Błogosławiony i męczennik znany z pomnikowych homilii wygłaszanych podczas Mszy za Ojczyznę był również autorem korespondencji prywatnej czy dzienników. W tego typu wypowiedziach często emanował humorem, nieskrępowanym entuzjazmem i wielką miłością do życia. Dokumenty te wskazują również na napięcia i osobiste dramaty, które przeżywał. Wiele z tych wzruszających wypowiedzi było mało znanych lub pozostawało do tej pory w ukryciu. Urodziny księdza Popiełuszki, patrona żoliborskiego sanktuarium, są dobrym czasem dla przypomnienia jego postaci w odsłonie prywatnej i kameralnej, którą zapewni kunszt aktora Adama Woronowicza. Aktor w 2009 r. wcielił się w główną rolę kapelana Solidarności w filmie: Popiełuszko. „Wolność jest w nas.” „Będziemy mogli poznać księdza Jerzego Popiełuszkę takim jakim był, jako człowiek, ksiądz, mężczyzna, jako katolik i chrześcijanin. To jest ważne ponieważ świętość nie jest oderwana od rzeczywistości, nie jest tylko w kościele ale jest codziennością” – powiedział proboszcz parafii św. Stanisława Kostki ks. Karol Oparcik.

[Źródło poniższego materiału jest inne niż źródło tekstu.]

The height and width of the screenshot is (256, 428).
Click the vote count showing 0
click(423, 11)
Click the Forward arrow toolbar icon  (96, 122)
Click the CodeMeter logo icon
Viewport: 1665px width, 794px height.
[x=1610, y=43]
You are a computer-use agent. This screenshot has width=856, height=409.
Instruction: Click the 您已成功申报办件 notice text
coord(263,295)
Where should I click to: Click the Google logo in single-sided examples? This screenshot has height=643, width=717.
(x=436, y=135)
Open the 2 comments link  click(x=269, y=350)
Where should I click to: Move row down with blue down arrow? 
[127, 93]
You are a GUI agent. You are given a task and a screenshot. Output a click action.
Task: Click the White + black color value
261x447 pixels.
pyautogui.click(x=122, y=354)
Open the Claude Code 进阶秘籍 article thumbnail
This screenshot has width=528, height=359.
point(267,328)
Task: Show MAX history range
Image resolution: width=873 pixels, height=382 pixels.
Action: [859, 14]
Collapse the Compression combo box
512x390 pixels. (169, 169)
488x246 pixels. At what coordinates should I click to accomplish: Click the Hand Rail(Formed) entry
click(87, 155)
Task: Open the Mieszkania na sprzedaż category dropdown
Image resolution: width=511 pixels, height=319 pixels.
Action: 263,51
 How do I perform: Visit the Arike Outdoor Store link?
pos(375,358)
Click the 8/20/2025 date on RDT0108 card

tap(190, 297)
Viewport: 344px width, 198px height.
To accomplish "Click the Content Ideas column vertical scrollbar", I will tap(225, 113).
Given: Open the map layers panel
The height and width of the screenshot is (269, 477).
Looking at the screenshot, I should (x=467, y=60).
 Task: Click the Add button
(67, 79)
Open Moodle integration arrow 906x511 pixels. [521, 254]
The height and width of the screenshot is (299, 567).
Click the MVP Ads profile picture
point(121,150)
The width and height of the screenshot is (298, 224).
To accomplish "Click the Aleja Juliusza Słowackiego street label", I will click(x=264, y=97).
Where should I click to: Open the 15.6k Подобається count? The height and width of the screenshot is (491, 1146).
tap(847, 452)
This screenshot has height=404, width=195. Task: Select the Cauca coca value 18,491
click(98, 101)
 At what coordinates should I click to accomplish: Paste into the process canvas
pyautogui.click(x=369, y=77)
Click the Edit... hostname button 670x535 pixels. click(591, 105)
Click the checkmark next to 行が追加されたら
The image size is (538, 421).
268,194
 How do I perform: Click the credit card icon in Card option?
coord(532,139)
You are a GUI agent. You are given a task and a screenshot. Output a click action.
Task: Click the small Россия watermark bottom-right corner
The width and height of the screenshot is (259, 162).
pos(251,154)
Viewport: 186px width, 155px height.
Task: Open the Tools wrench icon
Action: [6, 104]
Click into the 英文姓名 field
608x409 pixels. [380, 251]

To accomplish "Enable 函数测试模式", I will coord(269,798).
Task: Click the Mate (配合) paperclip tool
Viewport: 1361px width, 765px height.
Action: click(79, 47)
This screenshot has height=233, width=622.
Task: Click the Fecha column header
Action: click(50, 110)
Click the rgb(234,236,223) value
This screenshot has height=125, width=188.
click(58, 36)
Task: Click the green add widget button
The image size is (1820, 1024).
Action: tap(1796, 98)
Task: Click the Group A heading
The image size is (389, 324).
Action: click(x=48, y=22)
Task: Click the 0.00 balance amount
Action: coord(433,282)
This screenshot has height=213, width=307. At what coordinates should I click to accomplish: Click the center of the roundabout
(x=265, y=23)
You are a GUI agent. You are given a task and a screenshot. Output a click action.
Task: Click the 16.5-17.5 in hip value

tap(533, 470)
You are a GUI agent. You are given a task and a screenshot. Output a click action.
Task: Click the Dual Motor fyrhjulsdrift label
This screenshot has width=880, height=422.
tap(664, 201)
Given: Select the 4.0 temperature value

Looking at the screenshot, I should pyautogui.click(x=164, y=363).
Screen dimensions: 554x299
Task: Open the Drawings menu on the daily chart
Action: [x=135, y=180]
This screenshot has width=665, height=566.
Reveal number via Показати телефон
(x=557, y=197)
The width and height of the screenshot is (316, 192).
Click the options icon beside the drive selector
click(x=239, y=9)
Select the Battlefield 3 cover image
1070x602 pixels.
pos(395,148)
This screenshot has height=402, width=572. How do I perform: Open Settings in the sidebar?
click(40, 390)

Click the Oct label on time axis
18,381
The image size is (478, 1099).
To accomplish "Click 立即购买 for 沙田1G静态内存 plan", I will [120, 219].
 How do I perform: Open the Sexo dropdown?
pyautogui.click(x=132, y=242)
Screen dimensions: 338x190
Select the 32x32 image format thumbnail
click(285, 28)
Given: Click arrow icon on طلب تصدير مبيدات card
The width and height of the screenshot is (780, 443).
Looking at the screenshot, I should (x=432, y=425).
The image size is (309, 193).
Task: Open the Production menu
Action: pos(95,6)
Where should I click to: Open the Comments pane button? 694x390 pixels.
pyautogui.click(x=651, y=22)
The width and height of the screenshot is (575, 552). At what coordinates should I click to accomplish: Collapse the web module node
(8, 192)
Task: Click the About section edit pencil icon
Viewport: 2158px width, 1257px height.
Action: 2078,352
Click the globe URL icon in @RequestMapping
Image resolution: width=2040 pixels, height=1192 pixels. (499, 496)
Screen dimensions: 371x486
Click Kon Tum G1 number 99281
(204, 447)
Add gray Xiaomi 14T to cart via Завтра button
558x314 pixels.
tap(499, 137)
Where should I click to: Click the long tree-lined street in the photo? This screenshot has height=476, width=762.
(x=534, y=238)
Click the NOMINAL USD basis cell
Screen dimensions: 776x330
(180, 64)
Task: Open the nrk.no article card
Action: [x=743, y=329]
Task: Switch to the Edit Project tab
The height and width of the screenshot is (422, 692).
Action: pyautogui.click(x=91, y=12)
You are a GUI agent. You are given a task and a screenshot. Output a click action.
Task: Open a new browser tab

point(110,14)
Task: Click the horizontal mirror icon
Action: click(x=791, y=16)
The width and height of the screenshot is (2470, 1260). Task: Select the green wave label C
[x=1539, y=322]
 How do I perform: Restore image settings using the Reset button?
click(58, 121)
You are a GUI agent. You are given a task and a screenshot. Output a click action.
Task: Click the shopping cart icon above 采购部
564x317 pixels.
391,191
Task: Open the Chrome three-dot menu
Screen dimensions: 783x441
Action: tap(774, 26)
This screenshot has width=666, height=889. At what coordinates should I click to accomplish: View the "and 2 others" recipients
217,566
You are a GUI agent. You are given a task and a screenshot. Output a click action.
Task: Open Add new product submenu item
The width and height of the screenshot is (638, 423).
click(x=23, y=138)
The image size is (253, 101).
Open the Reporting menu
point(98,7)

Na fortepianie będzie improwizował Marek Stefankiewicz, pianista, kompozytor, aranżer, dyrygent, autor muzyki filmowej.
Niedziela 14 września, godzina 19:00, Parafia Świętego Stanisława Kostki, ulica Hozjusza 2.
Dziennik z podróży po Stanach Zjednoczonych. 17 czerwca 1980 r. Słońce niemiłosierne w zenicie. Mieszkam nad samą wodą, dokładnie 6 małych kroków. Małe molo z łodzią, można łowić ryby. Tak cudownego zakątka nie widziałem. Pelikany podchodzą bliziutko do ludzi. I te urocze palmy, szczególnie wieczorem podświetlone na zielono. Rano pojechałem zbierać muszelki, ale plaża cała zalana wodą i tylko małych trochę uzbierałem. Na śniadanie, jak głupi, zrobiliśmy ze szwagrem tatara, wiadomo, jak to mężczyźni. Teraz jest mecz Toronto – Los Angeles w piłce nożnej. Floryda. Czy jeszcze tu kiedyś wrócę?
Fragment dziennika ks. Jerzego Popiełuszki. 26 czerwca 1984: „Jestem chwilę sam, przy nogach Tajniaczek. Dzisiaj byłem 2,5 g. w pałacu na przesłuchaniu. W czerwcu podczas Mszy za Ojczyznę mówiłem o sprawiedliwości… Ludzi jak zawsze. Widziałem łzy płynące z ich oczu. Potem tłum długo skandował „Szczęść Boże”. Poprosiłem, aby podali swoje refleksje na temat Mszy św. Dzisiaj otrzymałem około 100 listów.”